A horrible interview of a great artist: dirty pretty things


I really love the works of Marilyn Minter but Style.com managed to interview her with the most horribly shallow and artistically uninformed questions imaginable (only 17 Magazine could have done worse). Regardless, There is some information about her recent works to be taken form the article which ive reposted below.


Thursday, September 27, 2007 08:08 AM (style.com)


Marilyn Minter depicts beauty’s underbelly. For the past 30 years, her photo-realist paintings of dirty feet in diamond-studded stilettos, eyelashes clumped with glittery mascara, and teeth chomping down on a glittering tennis bracelet have been among the art world’s most direct and dynamic engagements with fashion. On Friday, she’ll be at the Storefront for Art and Architecture in New York to discuss her work (and celebrate the launch of a new monograph of her art) with Karen Marta, the U.S. founding editor of Parkett. But first she talked to us about fashion, art, and Tom Ford.

What is your fascination with flawed beauty?

I wonder if “flawed beauty” is an entirely accurate description, since entropy is the state of the universe. Disorder rules, nails chip, hems come undone, humans sweat. Maybe perfection is the flaw, since it doesn’t exist except for maybe a few seconds or the click of a shutter. Fashion photography has gotten so retouched, so contrived that maybe the eye longs for some humanity.

So are you criticizing or satirizing fashion photography?

Neither. Who am I to moralize or criticize? Fashion photography is too difficult for me. I am amazed that fashion photographers come up with new ideas every month on how to shoot clothes on the human figure in a fresh way. It’s way too daunting. My interest is in so-called “beauty” and accessories. I’ve only done two fashion campaigns, and that’s for Tom Ford menswear and Optical/Sun. He let me do whatever I want, and all my shots are close-ups.

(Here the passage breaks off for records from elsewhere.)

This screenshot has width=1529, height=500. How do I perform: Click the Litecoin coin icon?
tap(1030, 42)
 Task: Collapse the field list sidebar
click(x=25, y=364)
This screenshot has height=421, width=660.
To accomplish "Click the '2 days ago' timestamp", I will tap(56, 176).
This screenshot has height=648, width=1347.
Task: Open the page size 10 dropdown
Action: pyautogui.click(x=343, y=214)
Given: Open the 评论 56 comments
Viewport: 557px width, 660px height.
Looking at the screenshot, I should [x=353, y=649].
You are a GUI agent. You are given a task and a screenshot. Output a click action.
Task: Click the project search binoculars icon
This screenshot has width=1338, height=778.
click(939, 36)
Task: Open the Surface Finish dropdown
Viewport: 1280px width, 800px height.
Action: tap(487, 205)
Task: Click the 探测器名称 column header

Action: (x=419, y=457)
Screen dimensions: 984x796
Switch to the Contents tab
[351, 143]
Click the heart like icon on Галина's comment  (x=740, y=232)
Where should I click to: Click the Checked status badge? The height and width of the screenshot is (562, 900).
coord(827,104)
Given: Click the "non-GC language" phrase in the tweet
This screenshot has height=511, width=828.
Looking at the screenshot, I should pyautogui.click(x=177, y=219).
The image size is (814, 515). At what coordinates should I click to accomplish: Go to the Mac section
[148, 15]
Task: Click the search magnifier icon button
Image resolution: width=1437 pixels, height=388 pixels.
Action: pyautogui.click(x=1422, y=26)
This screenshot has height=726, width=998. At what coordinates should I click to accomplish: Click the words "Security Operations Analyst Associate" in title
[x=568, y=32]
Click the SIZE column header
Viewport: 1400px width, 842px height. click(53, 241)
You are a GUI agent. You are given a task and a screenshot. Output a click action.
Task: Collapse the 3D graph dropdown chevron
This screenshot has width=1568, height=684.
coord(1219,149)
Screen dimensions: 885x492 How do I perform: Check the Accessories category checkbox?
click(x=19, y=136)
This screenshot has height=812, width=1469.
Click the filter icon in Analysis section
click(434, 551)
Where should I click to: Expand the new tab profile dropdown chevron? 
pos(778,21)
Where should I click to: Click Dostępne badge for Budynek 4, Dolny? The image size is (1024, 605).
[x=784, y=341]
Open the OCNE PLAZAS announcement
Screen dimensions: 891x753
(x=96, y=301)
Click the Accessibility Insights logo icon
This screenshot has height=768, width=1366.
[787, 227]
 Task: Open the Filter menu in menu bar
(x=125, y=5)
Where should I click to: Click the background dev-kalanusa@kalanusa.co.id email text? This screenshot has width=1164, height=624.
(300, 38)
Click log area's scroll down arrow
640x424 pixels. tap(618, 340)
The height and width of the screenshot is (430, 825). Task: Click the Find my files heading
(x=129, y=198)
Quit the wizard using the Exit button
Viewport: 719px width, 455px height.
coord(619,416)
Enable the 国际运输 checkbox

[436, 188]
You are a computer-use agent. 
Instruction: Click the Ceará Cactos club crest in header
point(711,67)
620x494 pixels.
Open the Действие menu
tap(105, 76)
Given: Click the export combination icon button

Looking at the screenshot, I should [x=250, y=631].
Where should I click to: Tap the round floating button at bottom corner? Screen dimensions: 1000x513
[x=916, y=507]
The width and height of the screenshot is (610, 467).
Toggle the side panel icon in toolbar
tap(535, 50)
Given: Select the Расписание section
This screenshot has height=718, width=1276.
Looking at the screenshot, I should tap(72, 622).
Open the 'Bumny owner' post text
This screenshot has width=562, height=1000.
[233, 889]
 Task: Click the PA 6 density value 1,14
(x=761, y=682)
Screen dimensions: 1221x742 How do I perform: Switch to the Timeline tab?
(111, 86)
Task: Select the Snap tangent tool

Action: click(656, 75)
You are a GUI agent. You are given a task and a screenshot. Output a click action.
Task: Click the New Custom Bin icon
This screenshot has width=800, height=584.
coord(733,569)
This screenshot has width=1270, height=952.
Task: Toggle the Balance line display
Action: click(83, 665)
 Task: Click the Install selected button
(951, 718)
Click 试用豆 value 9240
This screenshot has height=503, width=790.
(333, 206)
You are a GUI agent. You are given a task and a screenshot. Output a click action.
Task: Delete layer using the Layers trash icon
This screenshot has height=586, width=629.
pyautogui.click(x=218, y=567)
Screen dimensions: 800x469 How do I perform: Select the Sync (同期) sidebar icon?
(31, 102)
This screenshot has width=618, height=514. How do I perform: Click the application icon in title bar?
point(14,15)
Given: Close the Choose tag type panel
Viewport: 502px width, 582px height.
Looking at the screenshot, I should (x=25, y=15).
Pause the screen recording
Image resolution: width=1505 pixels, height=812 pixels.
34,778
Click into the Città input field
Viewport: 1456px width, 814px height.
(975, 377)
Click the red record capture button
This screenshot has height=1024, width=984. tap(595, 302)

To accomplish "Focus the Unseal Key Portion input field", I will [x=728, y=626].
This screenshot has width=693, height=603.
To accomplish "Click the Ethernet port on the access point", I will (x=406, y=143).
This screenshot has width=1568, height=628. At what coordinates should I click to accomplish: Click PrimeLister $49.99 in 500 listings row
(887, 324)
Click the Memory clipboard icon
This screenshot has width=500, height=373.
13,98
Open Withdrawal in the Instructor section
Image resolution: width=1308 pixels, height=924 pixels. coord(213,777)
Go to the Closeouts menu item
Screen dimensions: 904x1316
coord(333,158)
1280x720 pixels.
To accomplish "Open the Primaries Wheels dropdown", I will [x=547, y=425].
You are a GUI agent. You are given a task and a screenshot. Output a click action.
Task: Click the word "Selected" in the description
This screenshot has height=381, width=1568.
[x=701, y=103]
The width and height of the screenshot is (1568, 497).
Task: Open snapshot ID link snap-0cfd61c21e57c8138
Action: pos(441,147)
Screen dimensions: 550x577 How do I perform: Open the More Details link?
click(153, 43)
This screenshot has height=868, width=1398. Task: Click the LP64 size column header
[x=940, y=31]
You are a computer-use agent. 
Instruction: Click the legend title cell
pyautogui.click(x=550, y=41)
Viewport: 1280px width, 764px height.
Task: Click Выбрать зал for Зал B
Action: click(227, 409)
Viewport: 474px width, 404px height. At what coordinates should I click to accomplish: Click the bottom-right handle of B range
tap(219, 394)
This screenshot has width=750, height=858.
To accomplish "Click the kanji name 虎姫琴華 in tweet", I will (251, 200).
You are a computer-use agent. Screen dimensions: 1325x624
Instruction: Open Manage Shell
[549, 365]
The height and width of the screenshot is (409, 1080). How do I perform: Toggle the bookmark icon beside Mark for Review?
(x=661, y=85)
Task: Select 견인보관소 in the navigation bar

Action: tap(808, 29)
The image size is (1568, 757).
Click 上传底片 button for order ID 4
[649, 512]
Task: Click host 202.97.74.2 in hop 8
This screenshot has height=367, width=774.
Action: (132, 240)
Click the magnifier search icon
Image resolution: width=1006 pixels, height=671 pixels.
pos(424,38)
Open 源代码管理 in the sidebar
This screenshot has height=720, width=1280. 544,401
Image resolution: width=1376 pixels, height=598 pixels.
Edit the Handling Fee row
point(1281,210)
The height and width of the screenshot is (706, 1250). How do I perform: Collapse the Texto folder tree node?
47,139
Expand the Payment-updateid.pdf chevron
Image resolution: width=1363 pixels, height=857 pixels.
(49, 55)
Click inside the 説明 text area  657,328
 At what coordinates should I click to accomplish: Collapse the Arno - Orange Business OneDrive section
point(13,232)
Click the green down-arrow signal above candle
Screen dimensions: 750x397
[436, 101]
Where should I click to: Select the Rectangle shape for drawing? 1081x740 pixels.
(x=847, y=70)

He’s probably the only designer that would hire me.

How do you think what you do works with Ford’s vision and aesthetic?

Tom and his boyfriend, Richard Buckley, are art collectors and aficionados. They actually knew my work from the art world. In the very few editorial jobs that I’ve done in the past, the pictures that were chosen were always the most conservative, whereas Tom and I liked the same images for his campaign.

We heard you went to some of the fashion shows in New York recently. What did you see that you liked?

I know very little about fashion. Fashion is so consuming and my paintings take way too long for me to do to devote the time to understand its intricacies. I’ve only seen two shows in my life. Both were Cynthia Rowley and that’s because she and her husband, Bill Powers, are my friends.

What is your beauty or glamour ideal?

I don’t have an ideal. That has never even entered my mind.

As more artists and designers start collaborating and finding inspiration in each other’s work, do you think art and fashion should stay separate or do you believe they’re essentially related?
Roberta Smith, the art critic, once said that “Art is simply a form of light used to illuminate life.” I think the most interesting artists make work that illuminate the times we live in.